Its cannabidiol (CBD) solution treats tuberous sclerosis (TS) – a disease that causes benign tumours to grow in the brain and on other vital organs.
GW is currently recruiting a Phase 3 clinical trial of Epidiolex® (cannabidiol) as an adjunctive therapy for the treatment of seizures associated with TS, with data expected in the second half of 2018. Subject to positive results, GW expects to submit regulatory applications in 2019 for Epidiolex in TS in both the US and Europe.
TS can be life threatening in patients with severe symptoms, including drug resistant seizures and kidney failure. Up to 80-90 per cent of individuals with TS will develop epilepsy during their lifetime, with onset typically in childhood.
CEO Justin Gover (pictured) said: “GW‘s decision to evaluate Epidiolex in patients with tuberous sclerosis is based on findings from the physician-led Epidiolex expanded access program where the results of this open-label use of Epidiolex in children with TS have been very encouraging.

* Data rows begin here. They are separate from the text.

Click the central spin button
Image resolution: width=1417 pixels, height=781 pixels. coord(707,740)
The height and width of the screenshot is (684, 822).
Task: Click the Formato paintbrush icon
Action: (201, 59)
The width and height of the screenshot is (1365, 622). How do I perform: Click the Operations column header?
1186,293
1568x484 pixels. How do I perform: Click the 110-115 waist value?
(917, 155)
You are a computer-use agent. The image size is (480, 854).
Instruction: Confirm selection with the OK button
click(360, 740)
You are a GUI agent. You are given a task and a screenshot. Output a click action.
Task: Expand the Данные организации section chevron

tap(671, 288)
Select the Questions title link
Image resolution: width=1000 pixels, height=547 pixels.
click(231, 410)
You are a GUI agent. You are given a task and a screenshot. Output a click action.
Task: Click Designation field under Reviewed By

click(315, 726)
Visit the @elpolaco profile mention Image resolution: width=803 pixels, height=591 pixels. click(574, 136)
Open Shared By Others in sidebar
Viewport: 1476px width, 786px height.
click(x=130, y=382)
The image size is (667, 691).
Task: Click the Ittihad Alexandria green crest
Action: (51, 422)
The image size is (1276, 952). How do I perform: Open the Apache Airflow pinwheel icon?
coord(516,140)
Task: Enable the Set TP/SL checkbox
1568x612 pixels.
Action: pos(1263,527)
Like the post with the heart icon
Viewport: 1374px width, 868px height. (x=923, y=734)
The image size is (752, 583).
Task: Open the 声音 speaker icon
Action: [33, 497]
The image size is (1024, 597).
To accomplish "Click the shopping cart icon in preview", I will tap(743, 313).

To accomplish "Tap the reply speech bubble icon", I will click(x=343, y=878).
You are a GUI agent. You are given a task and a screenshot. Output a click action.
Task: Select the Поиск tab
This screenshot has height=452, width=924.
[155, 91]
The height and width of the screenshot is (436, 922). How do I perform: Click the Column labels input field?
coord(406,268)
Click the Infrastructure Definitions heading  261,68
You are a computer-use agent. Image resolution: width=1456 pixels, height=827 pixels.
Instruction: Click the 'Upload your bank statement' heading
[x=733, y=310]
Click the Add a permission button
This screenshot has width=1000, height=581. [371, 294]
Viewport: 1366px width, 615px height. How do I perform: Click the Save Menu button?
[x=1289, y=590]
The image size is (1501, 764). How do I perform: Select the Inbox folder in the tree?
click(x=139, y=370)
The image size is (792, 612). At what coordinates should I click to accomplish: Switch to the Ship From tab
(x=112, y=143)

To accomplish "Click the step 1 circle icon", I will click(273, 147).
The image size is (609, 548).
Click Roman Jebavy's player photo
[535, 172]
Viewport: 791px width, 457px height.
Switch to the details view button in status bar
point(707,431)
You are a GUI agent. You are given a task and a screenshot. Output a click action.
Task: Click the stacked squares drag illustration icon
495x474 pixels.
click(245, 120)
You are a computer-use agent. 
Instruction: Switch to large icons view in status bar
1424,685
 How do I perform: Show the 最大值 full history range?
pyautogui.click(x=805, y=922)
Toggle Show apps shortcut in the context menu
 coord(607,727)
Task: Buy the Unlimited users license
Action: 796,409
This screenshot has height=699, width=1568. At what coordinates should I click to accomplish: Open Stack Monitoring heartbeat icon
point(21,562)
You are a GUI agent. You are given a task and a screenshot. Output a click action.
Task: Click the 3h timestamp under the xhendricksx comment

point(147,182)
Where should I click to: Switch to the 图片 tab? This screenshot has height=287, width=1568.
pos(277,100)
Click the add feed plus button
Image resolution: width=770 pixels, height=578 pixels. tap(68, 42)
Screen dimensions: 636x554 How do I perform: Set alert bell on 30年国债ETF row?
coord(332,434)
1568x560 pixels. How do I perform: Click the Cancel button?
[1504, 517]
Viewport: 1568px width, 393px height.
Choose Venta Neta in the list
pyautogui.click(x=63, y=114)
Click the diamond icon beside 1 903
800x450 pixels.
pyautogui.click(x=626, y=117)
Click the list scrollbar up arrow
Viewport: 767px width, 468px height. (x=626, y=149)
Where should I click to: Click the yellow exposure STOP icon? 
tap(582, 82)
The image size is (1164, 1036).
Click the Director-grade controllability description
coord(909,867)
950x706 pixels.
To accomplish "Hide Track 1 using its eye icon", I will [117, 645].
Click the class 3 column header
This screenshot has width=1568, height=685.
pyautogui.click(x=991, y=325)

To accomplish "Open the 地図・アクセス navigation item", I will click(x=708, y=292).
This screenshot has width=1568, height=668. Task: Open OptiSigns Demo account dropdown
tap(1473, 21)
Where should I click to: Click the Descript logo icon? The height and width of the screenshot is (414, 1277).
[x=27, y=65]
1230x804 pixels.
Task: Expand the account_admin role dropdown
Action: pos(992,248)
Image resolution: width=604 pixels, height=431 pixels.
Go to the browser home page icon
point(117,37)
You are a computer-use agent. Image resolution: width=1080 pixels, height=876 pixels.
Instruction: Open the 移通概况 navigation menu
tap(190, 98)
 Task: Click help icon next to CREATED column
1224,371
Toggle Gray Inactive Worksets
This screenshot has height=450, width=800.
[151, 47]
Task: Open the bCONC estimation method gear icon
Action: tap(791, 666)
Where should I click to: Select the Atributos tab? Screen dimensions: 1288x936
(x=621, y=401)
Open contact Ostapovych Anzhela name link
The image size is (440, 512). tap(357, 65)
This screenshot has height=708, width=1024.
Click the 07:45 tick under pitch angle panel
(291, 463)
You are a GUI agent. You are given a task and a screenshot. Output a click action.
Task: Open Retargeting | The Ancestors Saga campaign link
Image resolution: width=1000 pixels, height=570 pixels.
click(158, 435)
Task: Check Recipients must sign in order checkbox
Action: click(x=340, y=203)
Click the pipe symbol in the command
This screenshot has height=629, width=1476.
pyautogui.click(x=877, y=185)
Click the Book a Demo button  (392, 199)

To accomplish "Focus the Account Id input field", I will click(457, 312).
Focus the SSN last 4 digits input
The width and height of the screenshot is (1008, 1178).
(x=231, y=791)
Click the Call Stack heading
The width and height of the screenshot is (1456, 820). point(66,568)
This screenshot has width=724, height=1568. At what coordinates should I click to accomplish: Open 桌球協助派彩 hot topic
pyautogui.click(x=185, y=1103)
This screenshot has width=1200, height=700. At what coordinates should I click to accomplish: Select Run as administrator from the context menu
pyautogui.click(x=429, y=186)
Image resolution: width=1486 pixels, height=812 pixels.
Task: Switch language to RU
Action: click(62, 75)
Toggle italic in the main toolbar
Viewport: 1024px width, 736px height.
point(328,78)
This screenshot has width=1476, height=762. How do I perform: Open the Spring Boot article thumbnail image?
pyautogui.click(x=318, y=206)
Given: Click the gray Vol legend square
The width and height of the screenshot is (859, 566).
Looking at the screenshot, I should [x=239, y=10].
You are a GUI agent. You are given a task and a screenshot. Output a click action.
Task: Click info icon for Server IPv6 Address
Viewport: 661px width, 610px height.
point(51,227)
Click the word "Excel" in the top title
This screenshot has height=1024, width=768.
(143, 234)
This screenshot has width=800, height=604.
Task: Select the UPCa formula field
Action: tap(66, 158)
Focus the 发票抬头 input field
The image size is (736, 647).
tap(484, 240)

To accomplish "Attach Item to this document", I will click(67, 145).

“GW has successfully submitted regulatory applications for Epidiolex in both the US and Europe for the treatment of seizures associated with Lennox-Gastaut syndrome and Dravet syndrome. TS represents a near term opportunity to expand the potential indications for Epidiolex and reflects GW’s ongoing commitment to addressing the needs of patients with highly treatment-resistant seizures.”
GW has already received orphan drug designation from the FDA for CBD in the treatment of TS.